---------- STORED DATA

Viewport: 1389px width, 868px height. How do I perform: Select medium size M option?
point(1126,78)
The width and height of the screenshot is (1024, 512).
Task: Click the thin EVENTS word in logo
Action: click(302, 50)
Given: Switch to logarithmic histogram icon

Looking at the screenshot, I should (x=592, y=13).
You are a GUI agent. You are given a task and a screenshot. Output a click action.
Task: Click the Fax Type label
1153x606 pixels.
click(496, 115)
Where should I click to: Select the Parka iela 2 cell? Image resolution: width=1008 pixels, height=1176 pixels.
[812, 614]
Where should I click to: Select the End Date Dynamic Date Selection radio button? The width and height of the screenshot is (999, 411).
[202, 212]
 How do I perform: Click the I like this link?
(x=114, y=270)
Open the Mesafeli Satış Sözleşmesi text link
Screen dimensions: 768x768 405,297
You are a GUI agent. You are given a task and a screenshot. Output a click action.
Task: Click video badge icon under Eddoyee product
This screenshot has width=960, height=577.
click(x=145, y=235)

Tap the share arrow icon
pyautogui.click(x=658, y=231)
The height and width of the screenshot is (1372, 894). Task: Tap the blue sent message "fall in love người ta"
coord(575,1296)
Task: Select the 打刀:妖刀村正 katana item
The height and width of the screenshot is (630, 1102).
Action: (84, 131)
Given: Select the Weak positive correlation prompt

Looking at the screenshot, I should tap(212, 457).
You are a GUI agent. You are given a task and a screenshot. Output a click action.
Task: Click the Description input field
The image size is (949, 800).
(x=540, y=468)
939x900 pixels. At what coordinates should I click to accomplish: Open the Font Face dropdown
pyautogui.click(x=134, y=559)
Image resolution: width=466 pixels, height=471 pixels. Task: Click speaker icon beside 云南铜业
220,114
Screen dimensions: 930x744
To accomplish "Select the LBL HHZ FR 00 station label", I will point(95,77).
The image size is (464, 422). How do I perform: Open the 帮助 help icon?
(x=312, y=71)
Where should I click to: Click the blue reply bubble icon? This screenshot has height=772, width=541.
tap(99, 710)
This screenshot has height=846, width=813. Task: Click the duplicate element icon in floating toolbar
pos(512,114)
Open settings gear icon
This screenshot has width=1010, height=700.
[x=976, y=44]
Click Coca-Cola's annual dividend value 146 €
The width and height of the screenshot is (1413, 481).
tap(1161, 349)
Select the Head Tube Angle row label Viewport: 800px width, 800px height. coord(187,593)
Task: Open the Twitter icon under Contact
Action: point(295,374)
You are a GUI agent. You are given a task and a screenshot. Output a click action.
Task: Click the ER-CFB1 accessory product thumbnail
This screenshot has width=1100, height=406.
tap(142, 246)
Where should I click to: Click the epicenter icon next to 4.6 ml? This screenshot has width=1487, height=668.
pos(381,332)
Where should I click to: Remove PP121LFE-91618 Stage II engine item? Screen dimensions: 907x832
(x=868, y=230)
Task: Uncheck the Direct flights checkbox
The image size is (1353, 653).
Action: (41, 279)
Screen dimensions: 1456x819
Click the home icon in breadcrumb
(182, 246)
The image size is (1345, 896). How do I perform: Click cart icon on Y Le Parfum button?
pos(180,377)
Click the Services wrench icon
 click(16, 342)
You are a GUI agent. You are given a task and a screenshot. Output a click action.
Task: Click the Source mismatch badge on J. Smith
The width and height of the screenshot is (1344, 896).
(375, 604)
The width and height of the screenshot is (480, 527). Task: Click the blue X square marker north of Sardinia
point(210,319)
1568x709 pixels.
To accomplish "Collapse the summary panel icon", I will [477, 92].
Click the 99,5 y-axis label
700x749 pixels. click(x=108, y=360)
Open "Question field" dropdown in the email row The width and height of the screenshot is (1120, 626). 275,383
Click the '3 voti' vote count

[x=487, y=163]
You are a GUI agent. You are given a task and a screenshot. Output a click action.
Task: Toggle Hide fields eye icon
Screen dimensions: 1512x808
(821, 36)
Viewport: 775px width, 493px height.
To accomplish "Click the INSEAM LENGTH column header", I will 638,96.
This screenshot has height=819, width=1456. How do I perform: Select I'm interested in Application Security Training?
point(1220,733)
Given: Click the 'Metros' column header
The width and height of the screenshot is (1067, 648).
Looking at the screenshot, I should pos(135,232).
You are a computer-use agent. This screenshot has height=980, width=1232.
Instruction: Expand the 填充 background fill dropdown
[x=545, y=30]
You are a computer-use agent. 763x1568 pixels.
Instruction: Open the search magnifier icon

--------------------

» **PROBLEM TO WORK ON**:
The string "header" may occur in the listing; show every line where it does.

» **EXPECTED OUTPUT**:
To accomplish "Click the INSEAM LENGTH column header", I will 638,96.
Given: Click the 'Metros' column header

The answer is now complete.